In secondo luogo, le censure dedotte dal ricorrente si palesano generiche, non confrontandosi con le argomentazioni addotte dalla Corte territoriale, la quale, con valutazione fattuale logicamente motivata, ha stimato condivisibili le conclusioni dei perito, che, nel contraddittorio tra le parti (ampiamente riportato nella sentenza di primo grado: p. 21 e p. 22), aveva tenuto conto anche delle valutazioni diagnostiche dei medici di San Benedetto del Tronto, escludendo che il riscontrato disturbo di personalità abbia inciso sulla capacità di intendere e di volere dell'imputato, che, al momento del fatto, era vigile e presente, come integre erano le sua capacità di cognizione, decisione e giudizio, tanto che l'imputato medesimo aveva cercato di nascondere il fatto temendo di essere stato scoperto, a dimostrazione della piena consapevolezza di quanto aveva compiuto.
5. Il quarto motivo è manifestamente infondato.
5.1. Secondo il consolidato orientamento della giurisprudenza di questa Corte, in tema di attenuanti generiche, il giudice del merito esprime un giudizio di fatto, la cui motivazione è insindacabile in sede di legittimità, purché sia non contraddittoria e dia conto, anche richiamandoli, degli elementi, tra quelli indicati nell'art. 133 cod. pen., considerati preponderanti ai fini della concessione o dell'esclusione (ex multis, cfr. Sez. 5, n. 43952 del 13/04/2017 - dep. 22/09/2017, Pettinelli, Rv. 271269, la quale ha ritenuto sufficiente, ai fini dell'esclusione delle attenuanti generiche, il richiamo in sentenza ai numerosi precedenti penali dell'imputato; Sez. 2, n. 3896 del 20/01/2016 - dep. 29/01/2016, De Cotiis, Rv. 265826; Sez. 3, n. 28535 del 19/03/2014 - dep. 03/07/2014, Lule, Rv. 259899).
5.2. Nel caso in esame, la Corte territoriale ha correttamente applicato il principio ora richiamato, correttamente evidenziando, quale causa ostativa al riconoscimento delle circostanze attenuanti in esame, i numerosi precedenti penali specifici, così apprezzando la negativa personalità dell'imputato come elemento prevalente rispetto agli altri, tra cui il disagio psichico di cui soffre lo Sz., elemento che, peraltro, è stato valutato ai sensi dell'art. 133 cod. pen. e ha condotto alla determinazione di una pena in misura prossima al minimo edittale.

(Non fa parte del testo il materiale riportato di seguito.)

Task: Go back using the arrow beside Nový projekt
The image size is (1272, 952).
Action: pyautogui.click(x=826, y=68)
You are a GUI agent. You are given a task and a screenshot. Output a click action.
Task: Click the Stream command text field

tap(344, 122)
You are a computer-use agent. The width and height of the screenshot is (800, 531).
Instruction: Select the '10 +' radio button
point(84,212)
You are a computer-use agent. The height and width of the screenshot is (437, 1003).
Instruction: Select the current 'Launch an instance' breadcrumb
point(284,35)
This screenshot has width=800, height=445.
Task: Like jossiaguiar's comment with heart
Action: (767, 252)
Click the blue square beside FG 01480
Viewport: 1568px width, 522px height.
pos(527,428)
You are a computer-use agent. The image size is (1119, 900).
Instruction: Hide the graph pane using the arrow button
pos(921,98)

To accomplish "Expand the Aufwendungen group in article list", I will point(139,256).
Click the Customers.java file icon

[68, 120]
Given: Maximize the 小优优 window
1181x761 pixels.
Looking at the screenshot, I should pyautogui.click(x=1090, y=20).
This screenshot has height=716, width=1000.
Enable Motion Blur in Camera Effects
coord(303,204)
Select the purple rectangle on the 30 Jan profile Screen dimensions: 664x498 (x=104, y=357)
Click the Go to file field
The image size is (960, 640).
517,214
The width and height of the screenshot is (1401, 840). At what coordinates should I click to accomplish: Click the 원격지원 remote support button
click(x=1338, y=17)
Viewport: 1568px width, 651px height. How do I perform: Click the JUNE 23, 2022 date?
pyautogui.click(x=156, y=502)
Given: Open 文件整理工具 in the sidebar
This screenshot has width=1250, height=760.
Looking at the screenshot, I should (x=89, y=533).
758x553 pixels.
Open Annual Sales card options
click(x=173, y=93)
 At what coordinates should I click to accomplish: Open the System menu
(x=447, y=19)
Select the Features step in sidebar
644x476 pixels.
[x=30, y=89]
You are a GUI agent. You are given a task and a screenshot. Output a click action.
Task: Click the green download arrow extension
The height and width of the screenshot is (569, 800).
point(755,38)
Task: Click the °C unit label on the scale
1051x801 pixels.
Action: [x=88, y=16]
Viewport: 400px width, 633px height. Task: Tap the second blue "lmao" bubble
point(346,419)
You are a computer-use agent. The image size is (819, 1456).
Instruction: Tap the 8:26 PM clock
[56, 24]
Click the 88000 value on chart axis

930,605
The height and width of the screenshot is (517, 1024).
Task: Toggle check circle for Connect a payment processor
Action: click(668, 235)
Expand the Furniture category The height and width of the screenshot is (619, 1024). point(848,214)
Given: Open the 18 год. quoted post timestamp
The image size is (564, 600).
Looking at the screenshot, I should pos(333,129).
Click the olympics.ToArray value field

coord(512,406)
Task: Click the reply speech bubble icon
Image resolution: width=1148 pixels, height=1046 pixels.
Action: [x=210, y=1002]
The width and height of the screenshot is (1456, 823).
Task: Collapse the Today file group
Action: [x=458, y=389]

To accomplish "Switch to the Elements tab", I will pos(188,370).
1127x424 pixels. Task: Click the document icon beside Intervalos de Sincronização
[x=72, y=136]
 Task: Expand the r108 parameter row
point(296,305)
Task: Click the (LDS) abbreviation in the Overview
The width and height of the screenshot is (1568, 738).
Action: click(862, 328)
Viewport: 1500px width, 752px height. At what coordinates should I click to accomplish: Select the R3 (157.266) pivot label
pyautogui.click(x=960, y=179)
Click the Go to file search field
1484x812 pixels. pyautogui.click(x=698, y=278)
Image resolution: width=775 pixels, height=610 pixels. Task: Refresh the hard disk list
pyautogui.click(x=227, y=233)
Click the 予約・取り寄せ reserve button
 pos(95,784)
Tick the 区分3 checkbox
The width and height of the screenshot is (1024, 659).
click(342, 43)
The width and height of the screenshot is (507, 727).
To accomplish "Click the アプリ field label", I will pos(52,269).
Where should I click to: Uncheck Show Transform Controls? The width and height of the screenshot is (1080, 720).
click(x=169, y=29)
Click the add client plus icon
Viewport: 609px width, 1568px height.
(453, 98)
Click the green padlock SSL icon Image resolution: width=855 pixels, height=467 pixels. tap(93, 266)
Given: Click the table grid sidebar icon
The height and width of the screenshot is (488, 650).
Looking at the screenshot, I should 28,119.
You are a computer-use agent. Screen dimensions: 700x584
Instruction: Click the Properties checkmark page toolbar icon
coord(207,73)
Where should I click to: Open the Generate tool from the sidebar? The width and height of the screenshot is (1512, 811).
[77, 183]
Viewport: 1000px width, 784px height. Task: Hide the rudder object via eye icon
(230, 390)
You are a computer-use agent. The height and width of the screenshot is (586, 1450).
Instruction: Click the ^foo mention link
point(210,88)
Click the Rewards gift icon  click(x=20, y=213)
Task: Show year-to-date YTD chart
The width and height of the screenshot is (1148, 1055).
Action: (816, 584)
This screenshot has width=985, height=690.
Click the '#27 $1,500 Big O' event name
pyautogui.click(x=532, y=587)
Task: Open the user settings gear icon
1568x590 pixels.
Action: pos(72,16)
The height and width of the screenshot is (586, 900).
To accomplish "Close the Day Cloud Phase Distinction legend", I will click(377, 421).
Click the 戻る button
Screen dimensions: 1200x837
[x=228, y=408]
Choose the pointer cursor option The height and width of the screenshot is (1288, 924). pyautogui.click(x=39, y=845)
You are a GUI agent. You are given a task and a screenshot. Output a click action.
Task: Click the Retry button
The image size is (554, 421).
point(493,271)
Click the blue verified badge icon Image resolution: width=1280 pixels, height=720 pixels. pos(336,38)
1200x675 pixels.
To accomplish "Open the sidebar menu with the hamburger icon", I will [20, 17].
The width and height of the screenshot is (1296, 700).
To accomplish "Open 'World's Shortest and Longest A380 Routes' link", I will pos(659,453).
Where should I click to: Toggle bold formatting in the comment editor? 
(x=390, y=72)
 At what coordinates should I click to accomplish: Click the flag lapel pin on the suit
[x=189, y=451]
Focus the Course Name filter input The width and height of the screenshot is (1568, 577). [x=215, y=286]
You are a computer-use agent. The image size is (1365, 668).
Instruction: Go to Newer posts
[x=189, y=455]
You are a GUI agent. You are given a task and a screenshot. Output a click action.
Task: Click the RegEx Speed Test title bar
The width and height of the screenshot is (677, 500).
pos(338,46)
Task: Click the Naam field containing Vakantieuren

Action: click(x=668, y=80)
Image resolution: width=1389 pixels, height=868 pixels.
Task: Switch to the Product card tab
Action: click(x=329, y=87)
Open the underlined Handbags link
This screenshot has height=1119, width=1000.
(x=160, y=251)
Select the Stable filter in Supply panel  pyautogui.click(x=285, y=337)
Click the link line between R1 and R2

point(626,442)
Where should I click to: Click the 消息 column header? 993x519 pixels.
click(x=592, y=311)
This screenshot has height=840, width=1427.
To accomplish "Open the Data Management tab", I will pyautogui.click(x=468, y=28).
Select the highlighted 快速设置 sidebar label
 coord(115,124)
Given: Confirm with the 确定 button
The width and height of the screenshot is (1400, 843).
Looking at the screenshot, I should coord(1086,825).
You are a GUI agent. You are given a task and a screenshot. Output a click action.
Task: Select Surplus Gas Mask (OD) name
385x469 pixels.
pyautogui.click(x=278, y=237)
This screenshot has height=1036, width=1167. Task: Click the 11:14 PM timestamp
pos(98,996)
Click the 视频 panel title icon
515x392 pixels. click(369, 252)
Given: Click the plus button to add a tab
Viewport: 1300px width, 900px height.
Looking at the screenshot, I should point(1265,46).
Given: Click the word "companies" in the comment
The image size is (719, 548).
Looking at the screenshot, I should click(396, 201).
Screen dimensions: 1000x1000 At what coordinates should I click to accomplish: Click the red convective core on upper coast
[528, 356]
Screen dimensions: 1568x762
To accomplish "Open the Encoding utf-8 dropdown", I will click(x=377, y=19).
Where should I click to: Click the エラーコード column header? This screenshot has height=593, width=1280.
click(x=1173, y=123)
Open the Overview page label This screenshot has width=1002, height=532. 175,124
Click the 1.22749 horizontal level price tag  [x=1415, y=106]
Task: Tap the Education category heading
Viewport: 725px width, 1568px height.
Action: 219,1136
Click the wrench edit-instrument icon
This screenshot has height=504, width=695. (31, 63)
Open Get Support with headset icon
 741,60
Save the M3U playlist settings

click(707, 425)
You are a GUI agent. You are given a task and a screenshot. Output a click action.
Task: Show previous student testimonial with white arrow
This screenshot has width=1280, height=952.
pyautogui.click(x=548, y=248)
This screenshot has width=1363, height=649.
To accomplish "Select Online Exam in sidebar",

5. Essendo il ricorso inammissibile e, a norma dell'art. 616 cod. proc. pen., non ravvisandosi assenza di colpa nella determinazione della causa di inammissibilità (Corte Cost. sent. n. 186 del 13/06/2000), alla condanna del ricorrente al pagamento delle spese del procedimento consegue quella al pagamento della sanzione pecuniaria nella misura, ritenuta equa, indicata in dispositivo.
P.Q.M.
Dichiara inammissibile il ricorso e condanna il ricorrente al pagamento delle spese processuali e della somma di Euro 2.000,00 in favore della Cassa delle Ammende.